*Énoncé écrit A*:
Reprenez le passage de l'entretien avec Eddy de Pretto allant de «TLF : Alors» jusqu'à «à la base ?» inclus, en rebaptisant «festivals» en «concerts en plein air».
*Énoncé écrit B*:
Résumez l'entretien avec Eddy de Pretto en deux phrases.
*Énoncé écrit C*:
D'après l'entretien avec Eddy de Pretto, pourquoi le public des festivals représente-t-il un défi pour l'artiste ? Répondez en deux phrases au plus.

*Texte du document*:
◆ ◆ ◆ ◆

Inutile de présenter Eddy de Pretto, c’est l'une des révélations de cette année 2018. Et qui dit succès dit forcément tournée avec pas mal de dates en festival de prévu, dont celle de la Magnifique Society à Reims au mois de juin, où nous avions répondu présents. Nous avons eu le privilège de discuter avec l’artiste qui débutait alors sa première vraie tournée de concerts et découvrait l’univers festivalier qu’il connaissait peu.

TLF : Alors tout d’abord, comment va le Kid ?

Ca va, je suis très content, la saison des festivals commence et j’apprends à connaître un peu ce public qui n’est pas tout à fait conquis comme dans les salles de concert. Il est parfois un peu déconcentré, il y a donc tout un challenge car il ne faut pas les lâcher même si la bière est très bonne à côté (rires).

TLF : Du coup tu n’es pas un amateur de festivals à la base ?

J’ai jamais trop fait de festivals en tant que public. Je ne suis pas fan de ça. Après, comme j’ai dit, j’apprends très vite à découvrir, là j’étais au SAKIFO à la Réunion, ça s’est hyper bien passé, c’était le feu mais tu sens quand même qu’au départ c’est pas une ferveur totale, il y a une sorte de curiosité, des gens qui se demandent “qui est ce mec chelou ?” C’est un public de passage, c’est le plus intéressant, c’est le plus difficile et le plus intéressant.

TLF : C’est un beau challenge !

Oui c’est un beau challenge. La scène je la vois un peu comme monter sur un ring et aller conquérir les âmes une à une avec des uppercuts, j’aime ça et là c’est encore plus un challenge car il y a des gens qui sont là en dilettante et il faut les happer le plus possible.

◆ ◆ ◆ ◆

*Données*:
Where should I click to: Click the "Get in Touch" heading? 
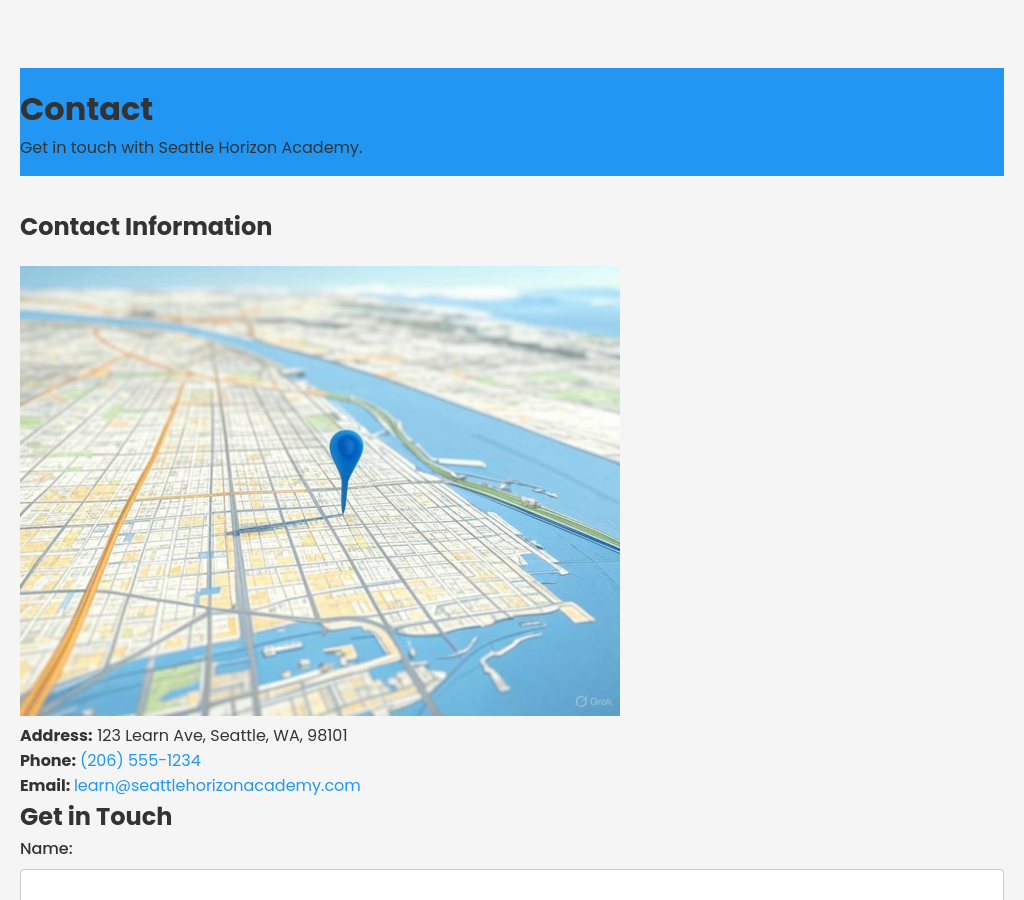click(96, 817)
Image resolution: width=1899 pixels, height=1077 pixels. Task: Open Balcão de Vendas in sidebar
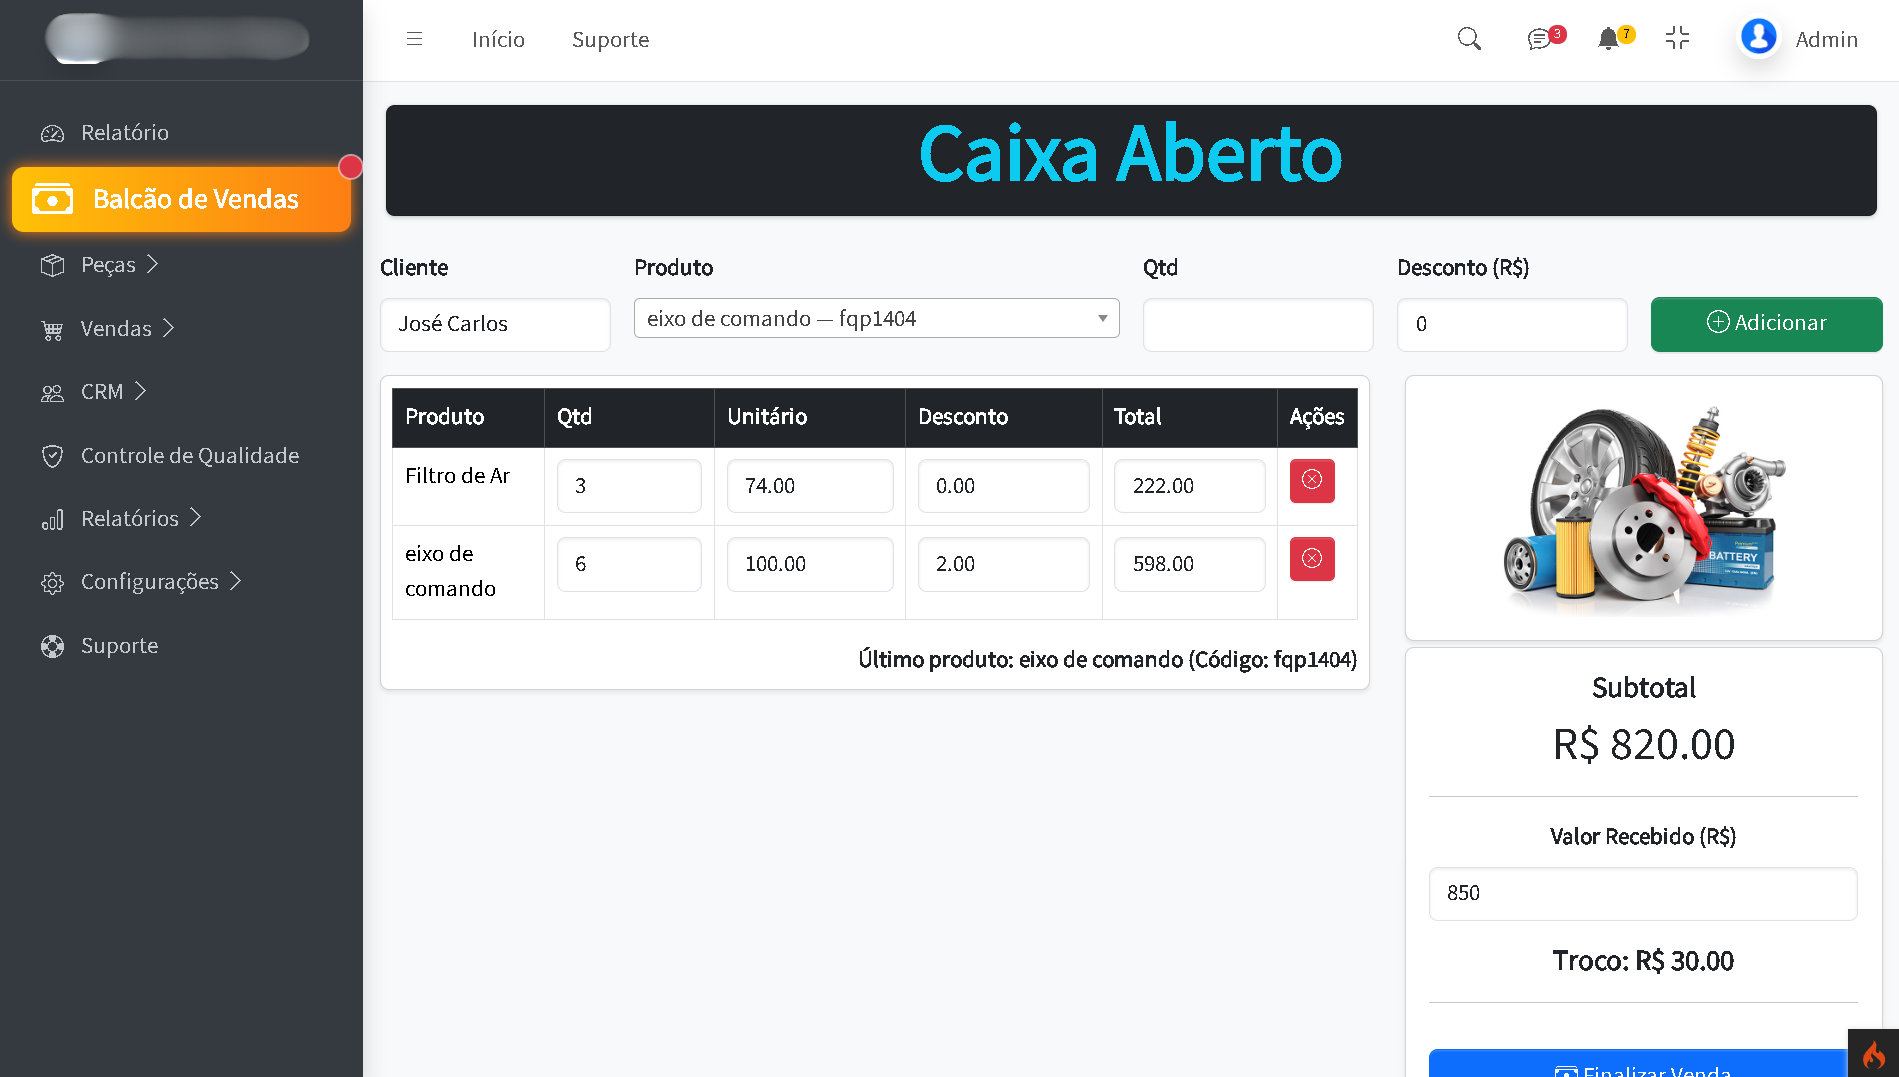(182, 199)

◆ ◆ ◆ ◆

*Résultat correct A*:
TLF : Alors tout d’abord, comment va le Kid ?

Ca va, je suis très content, la saison des concerts en plein air commence et j’apprends à connaître un peu ce public qui n’est pas tout à fait conquis comme dans les salles de concert. Il est parfois un peu déconcentré, il y a donc tout un challenge car il ne faut pas les lâcher même si la bière est très bonne à côté (rires).

TLF : Du coup tu n’es pas un amateur de concerts en plein air à la base ?

*Résultat correct B*:
L'entretien avec Eddy de Pretto, l'une des révélations de 2018, a eu lieu alors qu'il débutait sa première vraie tournée et découvrait l'univers des festivals, qu'il connaissait peu. Il explique que ce public de passage, moins conquis que celui des salles de concert, est le plus difficile et le plus intéressant à captiver.

*Résultat correct C*:
Ce public n'est pas tout à fait conquis comme dans les salles de concert et il est parfois un peu déconcentré, si bien qu'il ne faut pas le lâcher. Certaines personnes sont là en dilettante, et il faut les happer le plus possible.